We walked on to what had once been a little fishing village, now a summer retreat. All the old cottages had been done up, the gardens meticulously kept, shiny new cars in the driveways. We followed the road that ran between them, and after a short while we were sitting once more in the little back garden we had left an hour before. Thomas got some more coffee going, Marie was preparing lunch.
Shortly after, as we enjoyed our omelettes with fried potatoes, bread, and beer, we talked about Jon Fosse. Marie translated his plays into Swedish and had just finished one that was to run at Stockholm’s Royal Dramatic Theatre that autumn. Fosse is a writer who has gone from describing the world the way it appears, the social-realist nightmares of small, unapproachable states-of-affairs in his early novels, brimming with neuroses and panic, to describing the world the way it is in essence, dark
and open. From the world the way it can be inside the individual, to the world as it is between us, this is the line of development in Fosse’s work. The turning toward God and the divine follows on from that. Anyone investigating the conditions of our existence must sooner or later investigate that too. The human domain has both outer and inner boundaries, in the space between them lies our culture, which is what makes us visible to ourselves. In Fosse’s work it is subdued and almost indefinite, open to outside forces, the wind and darkness, which seem to rise and fall in the people he writes about. In that respect there is something premodern about them, in that all the things with which we fill our time, newspapers and TV programs, the vortex of politics, news, gossip, and celebrities that make up the world we live in, or mine at least, are something Fosse’s characters stand outside. The simplicity of his later work prompts some to speak of minimalism, its darkness eliciting comparisons with Beckett, but there is nothing minimalistic about Fosse’s work, rather it is essentialistic, and not in any way Beckett-like, Beckett being hard, ironic, without hope, his darkness is cold and filled out by laughter, whereas Fosse’s darkness is warm, comforting, without laughter. Perhaps because he has come to that point from within, rather than going the other way like Beckett?

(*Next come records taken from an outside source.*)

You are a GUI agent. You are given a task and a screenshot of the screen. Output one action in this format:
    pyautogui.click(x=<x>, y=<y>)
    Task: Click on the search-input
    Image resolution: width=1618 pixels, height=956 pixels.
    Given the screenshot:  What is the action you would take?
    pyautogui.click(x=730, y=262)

I could express nothing of this to Thomas and Marie because, as with most of the books I read and the art I look at, I relate to such things through something other than thoughts. Fosse is like this, Beckett like that, I know that, but then it stops there.
“How’s it going with your uncle?” Thomas asked. “Is he still angry? Last time we talked you said he was taking you to court.”

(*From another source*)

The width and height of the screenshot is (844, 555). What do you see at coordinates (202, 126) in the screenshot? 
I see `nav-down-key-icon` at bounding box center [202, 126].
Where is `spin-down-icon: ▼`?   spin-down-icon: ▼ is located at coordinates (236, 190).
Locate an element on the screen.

“Nothing’s happened yet,” I answered. “The book’s at the printers, so if there’s going to be a court case it’ll be after it comes out. He’s threatened to go to the papers as well. That’s what I’m most afraid of, in a way. That they get hold of a story.”
“But if he doesn’t want anyone to read what you’ve written, then that wouldn’t be the best way of going about it. It wouldn’t be rational,” said Marie, lifting her fork to her mouth.